> Provided passage
The Nights Queen was a woman, not an other. It said so right there in your quote.

Yes, her description can be matched to that of an Other. I'm suggesting thats deliberate. Both on GRRMs part and on the part of the oral histories.

The Others are alien inhumans. Their speech is unnatural to human ears, their cold deadly to humankind, their bodies melt into water!

Mating with one? Yeah right, not happening (warning, very NSFW humourous comics)

Making mixed race babies (wildling women laying with them during the long night) - ahh no, the biologies just can't be compatible enough to do that. A magical ritual or event? Sure maybe, monsters that seem to be mixed race could be created that way. But sexual procreation? Thats just ridiculous. No, that reads as very human propaganda against the wildlings and the Night's Queen that has gone down into lore and fable as 'fact'

I'm saying it makes an enormous amount more sense that the whole Night's King episode is a very human affair and the the Nights King and his queen have literally been demonised by their enemies who were the victors and so set the history.

I'm saying its deliberate that this human woman, the Night's Queen, has a description that has been sent down through history to match that of the Others.

Note also that this is the only even suspected example of a female Other. Its an anomally that way. Its also an anomally that this supposedly happens around a hundred years or so after the end of the Long Night (13th Lord Commander, average is 8 years each) when the Others has just been defeated. Yet here pops up one just a hundred years after their defeat, and then nothing for another 8000 years?

Both anomallys are removed when you see through the trick and note it was just a woman. then look at all the stories with a critical eye.

Think about what the Freys say of Rob Stark, and how that will be in a few hundred years time...

Saved entries

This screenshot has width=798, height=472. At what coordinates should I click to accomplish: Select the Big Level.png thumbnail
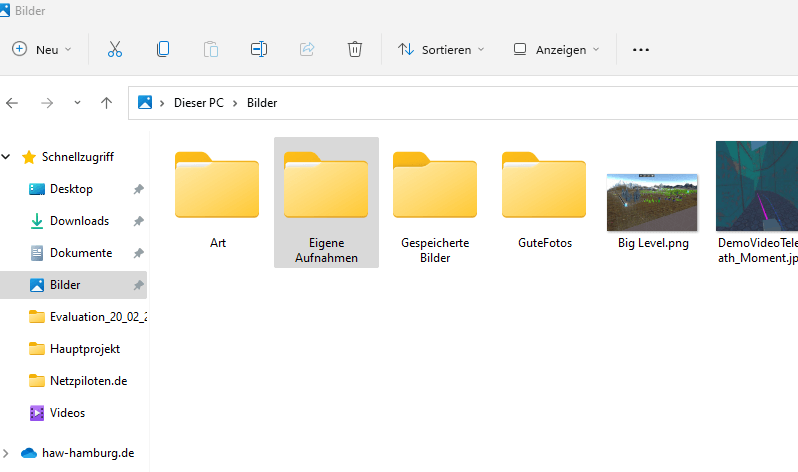(652, 204)
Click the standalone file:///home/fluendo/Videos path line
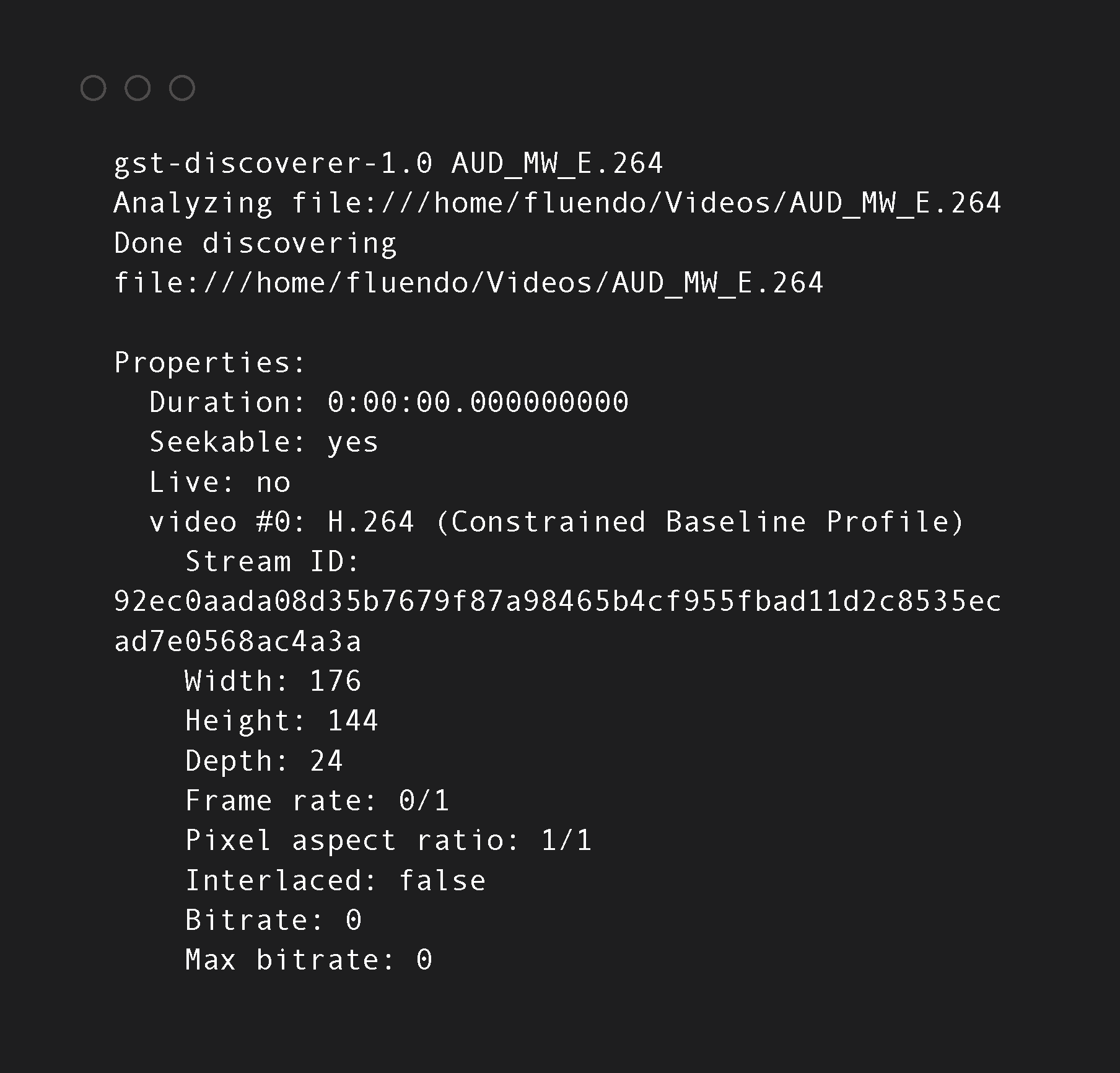1120x1073 pixels. point(468,283)
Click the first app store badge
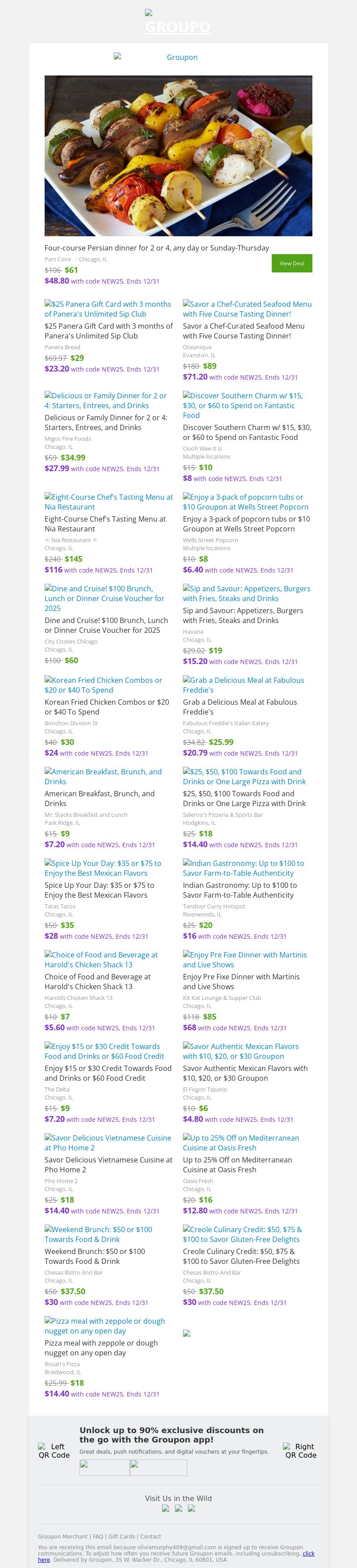This screenshot has height=1568, width=357. click(x=104, y=1468)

> What to work on
A. Answer each question from the post about the Night's Queen.
(i) What does the post say the Others' bodies do?
(ii) Which Lord Commander does the post give as the one in whose time the Night's King episode supposedly happens?
(iii) Whose statements about Rob Stark does the post ask the reader to think about?
B. Render this sentence from the post about the Night's Queen in Spanish: "Note also that this is the only even suspected example of a female Other."
These records have no connection to the post about the Night's Queen.

> Answers by item
A.
(i) They melt into water.
(ii) The 13th Lord Commander.
(iii) The Freys'.

B. Tenga en cuenta también que este es el único ejemplo, siquiera sospechado, de un Otro de sexo femenino.